*** Opening Data listing ***
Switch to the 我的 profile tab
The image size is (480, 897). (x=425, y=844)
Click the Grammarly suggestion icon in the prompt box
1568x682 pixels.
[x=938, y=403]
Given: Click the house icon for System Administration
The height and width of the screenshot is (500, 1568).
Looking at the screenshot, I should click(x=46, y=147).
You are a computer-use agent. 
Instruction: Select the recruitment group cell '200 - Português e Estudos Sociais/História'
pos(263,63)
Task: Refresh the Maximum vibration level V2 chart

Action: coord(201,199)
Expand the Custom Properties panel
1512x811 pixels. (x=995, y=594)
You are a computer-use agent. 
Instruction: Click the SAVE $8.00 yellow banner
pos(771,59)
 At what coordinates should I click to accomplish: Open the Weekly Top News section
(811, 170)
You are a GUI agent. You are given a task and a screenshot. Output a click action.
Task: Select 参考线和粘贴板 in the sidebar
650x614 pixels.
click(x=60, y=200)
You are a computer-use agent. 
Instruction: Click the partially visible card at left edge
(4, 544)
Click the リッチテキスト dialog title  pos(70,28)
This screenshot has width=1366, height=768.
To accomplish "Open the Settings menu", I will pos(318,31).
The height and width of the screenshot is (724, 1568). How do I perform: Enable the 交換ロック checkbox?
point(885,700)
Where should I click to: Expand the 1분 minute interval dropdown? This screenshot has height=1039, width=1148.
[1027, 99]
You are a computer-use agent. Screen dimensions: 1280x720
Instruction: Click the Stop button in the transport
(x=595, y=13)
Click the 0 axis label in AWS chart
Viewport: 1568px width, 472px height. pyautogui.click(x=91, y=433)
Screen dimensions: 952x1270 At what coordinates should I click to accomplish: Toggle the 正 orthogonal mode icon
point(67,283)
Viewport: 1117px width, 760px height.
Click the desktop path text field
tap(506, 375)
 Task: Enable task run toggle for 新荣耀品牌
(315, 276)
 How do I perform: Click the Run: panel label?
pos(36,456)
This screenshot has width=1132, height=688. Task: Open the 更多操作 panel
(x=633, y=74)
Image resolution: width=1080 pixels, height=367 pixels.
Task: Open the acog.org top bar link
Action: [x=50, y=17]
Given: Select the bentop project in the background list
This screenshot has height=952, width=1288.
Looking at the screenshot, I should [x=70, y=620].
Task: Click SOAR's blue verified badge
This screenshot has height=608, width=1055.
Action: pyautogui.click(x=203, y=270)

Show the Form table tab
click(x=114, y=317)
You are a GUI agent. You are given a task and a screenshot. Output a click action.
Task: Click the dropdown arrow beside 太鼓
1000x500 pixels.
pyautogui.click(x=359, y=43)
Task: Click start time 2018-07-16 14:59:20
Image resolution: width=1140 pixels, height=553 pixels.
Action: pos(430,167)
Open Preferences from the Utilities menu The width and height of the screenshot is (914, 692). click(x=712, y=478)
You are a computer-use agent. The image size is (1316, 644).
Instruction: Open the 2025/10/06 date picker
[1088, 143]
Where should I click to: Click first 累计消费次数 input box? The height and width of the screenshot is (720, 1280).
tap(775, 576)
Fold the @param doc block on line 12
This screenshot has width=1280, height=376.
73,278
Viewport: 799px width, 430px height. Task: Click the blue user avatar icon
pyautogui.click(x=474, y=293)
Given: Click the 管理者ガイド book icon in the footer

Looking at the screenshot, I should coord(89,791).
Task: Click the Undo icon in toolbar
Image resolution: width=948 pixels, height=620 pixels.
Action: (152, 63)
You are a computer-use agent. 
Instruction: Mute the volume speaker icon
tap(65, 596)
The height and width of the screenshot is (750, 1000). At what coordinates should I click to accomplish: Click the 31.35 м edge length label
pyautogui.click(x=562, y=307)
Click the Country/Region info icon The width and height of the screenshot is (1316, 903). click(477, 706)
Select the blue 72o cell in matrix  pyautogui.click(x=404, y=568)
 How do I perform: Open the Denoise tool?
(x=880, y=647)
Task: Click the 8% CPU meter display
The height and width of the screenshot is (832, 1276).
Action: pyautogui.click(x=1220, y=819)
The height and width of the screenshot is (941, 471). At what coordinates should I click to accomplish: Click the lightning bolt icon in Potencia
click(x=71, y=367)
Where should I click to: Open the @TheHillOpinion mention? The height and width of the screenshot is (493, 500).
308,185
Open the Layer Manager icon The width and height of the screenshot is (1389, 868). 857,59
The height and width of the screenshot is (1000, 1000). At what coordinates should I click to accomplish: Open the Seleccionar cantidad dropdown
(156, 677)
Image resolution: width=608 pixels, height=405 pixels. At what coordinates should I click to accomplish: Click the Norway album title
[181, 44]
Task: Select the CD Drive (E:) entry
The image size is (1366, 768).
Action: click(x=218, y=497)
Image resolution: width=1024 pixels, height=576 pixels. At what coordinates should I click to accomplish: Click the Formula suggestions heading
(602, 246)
*** Closing Data listing ***
Problem to work on
The records above must be repeated exactly, every one of them.

Solution to this task
Switch to the 我的 profile tab
The image size is (480, 897). (x=425, y=844)
Click the Grammarly suggestion icon in the prompt box
1568x682 pixels.
[x=938, y=403]
Given: Click the house icon for System Administration
The height and width of the screenshot is (500, 1568).
Looking at the screenshot, I should click(x=46, y=147).
You are a computer-use agent. 
Instruction: Select the recruitment group cell '200 - Português e Estudos Sociais/História'
pos(263,63)
Task: Refresh the Maximum vibration level V2 chart

Action: coord(201,199)
Expand the Custom Properties panel
1512x811 pixels. (x=995, y=594)
You are a computer-use agent. 
Instruction: Click the SAVE $8.00 yellow banner
pos(771,59)
 At what coordinates should I click to accomplish: Open the Weekly Top News section
(811, 170)
You are a GUI agent. You are given a task and a screenshot. Output a click action.
Task: Select 参考线和粘贴板 in the sidebar
650x614 pixels.
click(x=60, y=200)
You are a computer-use agent. 
Instruction: Click the partially visible card at left edge
(4, 544)
Click the リッチテキスト dialog title  pos(70,28)
This screenshot has width=1366, height=768.
To accomplish "Open the Settings menu", I will pos(318,31).
The height and width of the screenshot is (724, 1568). How do I perform: Enable the 交換ロック checkbox?
point(885,700)
Where should I click to: Expand the 1분 minute interval dropdown? This screenshot has height=1039, width=1148.
[1027, 99]
You are a computer-use agent. Screen dimensions: 1280x720
Instruction: Click the Stop button in the transport
(x=595, y=13)
Click the 0 axis label in AWS chart
Viewport: 1568px width, 472px height. pyautogui.click(x=91, y=433)
Screen dimensions: 952x1270 At what coordinates should I click to accomplish: Toggle the 正 orthogonal mode icon
point(67,283)
Viewport: 1117px width, 760px height.
Click the desktop path text field
tap(506, 375)
 Task: Enable task run toggle for 新荣耀品牌
(315, 276)
 How do I perform: Click the Run: panel label?
pos(36,456)
This screenshot has width=1132, height=688. Task: Open the 更多操作 panel
(x=633, y=74)
Image resolution: width=1080 pixels, height=367 pixels.
Task: Open the acog.org top bar link
Action: [x=50, y=17]
Given: Select the bentop project in the background list
This screenshot has height=952, width=1288.
Looking at the screenshot, I should [x=70, y=620].
Task: Click SOAR's blue verified badge
This screenshot has height=608, width=1055.
Action: pyautogui.click(x=203, y=270)

Show the Form table tab
click(x=114, y=317)
You are a GUI agent. You are given a task and a screenshot. Output a click action.
Task: Click the dropdown arrow beside 太鼓
1000x500 pixels.
pyautogui.click(x=359, y=43)
Task: Click start time 2018-07-16 14:59:20
Image resolution: width=1140 pixels, height=553 pixels.
Action: pos(430,167)
Open Preferences from the Utilities menu The width and height of the screenshot is (914, 692). click(x=712, y=478)
You are a computer-use agent. The image size is (1316, 644).
Instruction: Open the 2025/10/06 date picker
[1088, 143]
Where should I click to: Click first 累计消费次数 input box? The height and width of the screenshot is (720, 1280).
tap(775, 576)
Fold the @param doc block on line 12
This screenshot has width=1280, height=376.
73,278
Viewport: 799px width, 430px height. Task: Click the blue user avatar icon
pyautogui.click(x=474, y=293)
Given: Click the 管理者ガイド book icon in the footer

Looking at the screenshot, I should coord(89,791).
Task: Click the Undo icon in toolbar
Image resolution: width=948 pixels, height=620 pixels.
Action: (152, 63)
You are a computer-use agent. 
Instruction: Mute the volume speaker icon
tap(65, 596)
The height and width of the screenshot is (750, 1000). At what coordinates should I click to accomplish: Click the 31.35 м edge length label
pyautogui.click(x=562, y=307)
Click the Country/Region info icon The width and height of the screenshot is (1316, 903). click(477, 706)
Select the blue 72o cell in matrix  pyautogui.click(x=404, y=568)
 How do I perform: Open the Denoise tool?
(x=880, y=647)
Task: Click the 8% CPU meter display
The height and width of the screenshot is (832, 1276).
Action: pyautogui.click(x=1220, y=819)
The height and width of the screenshot is (941, 471). At what coordinates should I click to accomplish: Click the lightning bolt icon in Potencia
click(x=71, y=367)
Where should I click to: Open the @TheHillOpinion mention? The height and width of the screenshot is (493, 500).
308,185
Open the Layer Manager icon The width and height of the screenshot is (1389, 868). 857,59
The height and width of the screenshot is (1000, 1000). At what coordinates should I click to accomplish: Open the Seleccionar cantidad dropdown
(156, 677)
Image resolution: width=608 pixels, height=405 pixels. At what coordinates should I click to accomplish: Click the Norway album title
[181, 44]
Task: Select the CD Drive (E:) entry
The image size is (1366, 768).
Action: click(x=218, y=497)
Image resolution: width=1024 pixels, height=576 pixels. At what coordinates should I click to accomplish: Click the Formula suggestions heading
(602, 246)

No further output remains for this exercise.